The new duct work creates a point in which there are pressure losses and new air flow, which can lead to a reduced capacity elsewhere in the system. Any new duct added to an existing design will require a qualified individual to assess the needs of the system and a new process set-up.
Changes in filter or scrubber equipment may quickly go outside the realm of a simple inspection, but there are some common things that can quickly be remedied. A common energy loss that can be traced back to air-cleaning devices is related to the walls of the mechanism. With time and use, inspection door seals can start to wear out, or the locking mechanism that keeps them shut can begin to fail. An open door can lead to a major energy loss, but failed seals might lead to smaller, incremental changes. These can accumulate with other issues to create changes (before entering the fan) that might only be detected using direct measurement with a pitot tube.
If the system can be shut off during a break period, a look into filter equipment can give clues as to potential problems, as well. Broken, missing or burned filters will allow debris to pass through the bag house and deposit further into the system, where the fan may not function due to dust loading. Filters that are overloaded may be a sign that the self-clean operation of the baghouse is not working properly and causing the filters to clog, stopping airflow through the baghouse.

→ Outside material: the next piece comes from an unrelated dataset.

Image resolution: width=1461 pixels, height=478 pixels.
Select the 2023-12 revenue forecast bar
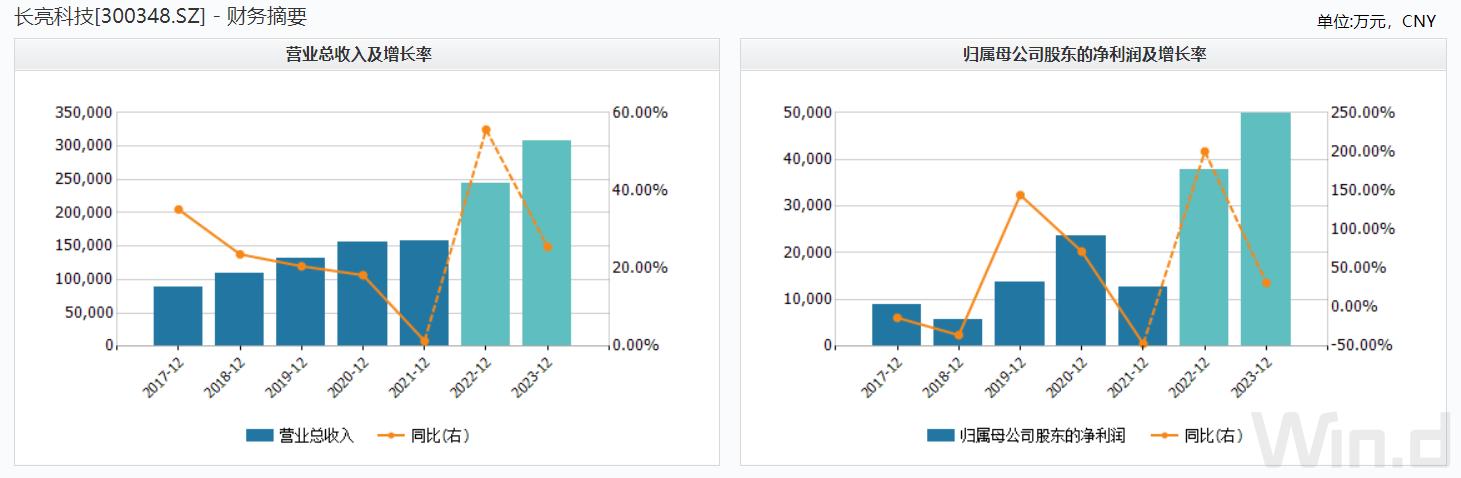546,243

Seeing a new fan installed with the system can be an encouraging sight when doing a walkthrough evaluation of the ventilation system. However, this can also signal an issue with maintenance on a system. The typical “squirrel cage” design fan uses three-phase electric to operate. If this is not wired properly, the fan will spin backwards. A backwards rotating fan does not blow air as one might think; it will draw air into the fan housing at a greatly reduced capacity—about 30% of the designed capacity. This will create losses from throughout the system, and it can lead to deposition in the duct of materials drawn into the system.
A problem that may not be apparent during a walkthrough while the fan is operating, but is also simple to check, is the condition of drive belts for fans. Slippage of the belt may be causing an energy loss at the fan and a slower rotation speed than what is expected for proper function.
The last component of a system is the exhaust. Once air has traveled through the duct and fan, it must be ejected to allow for new air to be drawn into the system. A blockage here could create a choke point that holds air in the system and stops it from being picked up at that hood. Once again, this is a possible location for issues from well-intentioned employees—the addition of a weather cap, for instance, can create a blockage that was not designed to be part of the system.
Another possible blockage issue is birds or other wildlife building nests. Exhaust points are normally located outside and create a spot for birds to build nests when turned off during weekends or nights. Ensuring that the exhaust is free from obstruction can be a quick and simple fix for low air-flow.
Many common issues with vent systems are not hard to diagnose, with some confidence and familiarity with the system. To help achieve this, I strongly recommend that individuals locate the initial drawings for ventilation systems in their facility. And, when on the floor, spend time to look at the system as it currently stands. This will make future troubleshooting easier.
Phillip Rauscher MPH, CIH, CSP, is Senior Director-Science, Education & Publications, for ACGIH®.